The fall of the wall was planned.

False

The new travel regulations announced on the 9th of November 1989 were intended to take effect on the 10th, after careful administrative preparation. The Politburo spokesman Günter Schabowski, who announced them at the evening press conference, had not been fully briefed on the implementation timetable. When asked when the rules would take effect, he improvised the answer "immediately, without delay." West German television broadcast this, East Germans heard it, crowds gathered at the wall, the local checkpoint commanders had no instructions, the gates opened. The fall of the wall was, in operational terms, an accident produced by an unclear press statement. The deeper political pressures that made the accident possible had been building for years.

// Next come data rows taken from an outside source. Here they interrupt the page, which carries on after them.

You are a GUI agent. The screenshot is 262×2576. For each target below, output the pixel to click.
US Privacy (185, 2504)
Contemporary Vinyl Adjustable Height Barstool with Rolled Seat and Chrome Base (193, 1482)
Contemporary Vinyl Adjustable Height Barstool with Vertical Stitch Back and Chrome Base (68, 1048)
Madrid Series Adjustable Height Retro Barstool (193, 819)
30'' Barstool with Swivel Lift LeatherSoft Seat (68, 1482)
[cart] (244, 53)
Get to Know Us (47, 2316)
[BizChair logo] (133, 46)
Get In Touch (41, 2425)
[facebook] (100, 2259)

East Germany was a Soviet puppet state.

Mostly true, with exceptions

The GDR was politically and militarily a Soviet satellite. Its foreign policy was coordinated with Moscow; its army was under Warsaw Pact command; its security service answered, ultimately, to the KGB. But it was not a passive puppet. East German leaders — particularly Honecker, in his later years — actively resisted Soviet reform policies (the suppression of Sputnik in 1988, the refusal to follow Gorbachev's perestroika). The GDR ran an independent foreign intelligence network (the HVA, under Markus Wolf) that produced some of the most valuable Soviet-bloc intelligence on West Germany and NATO. It maintained its own arms industry, its own diplomatic relationships in Africa and the Middle East, its own cultural policies. The puppet/satellite distinction matters.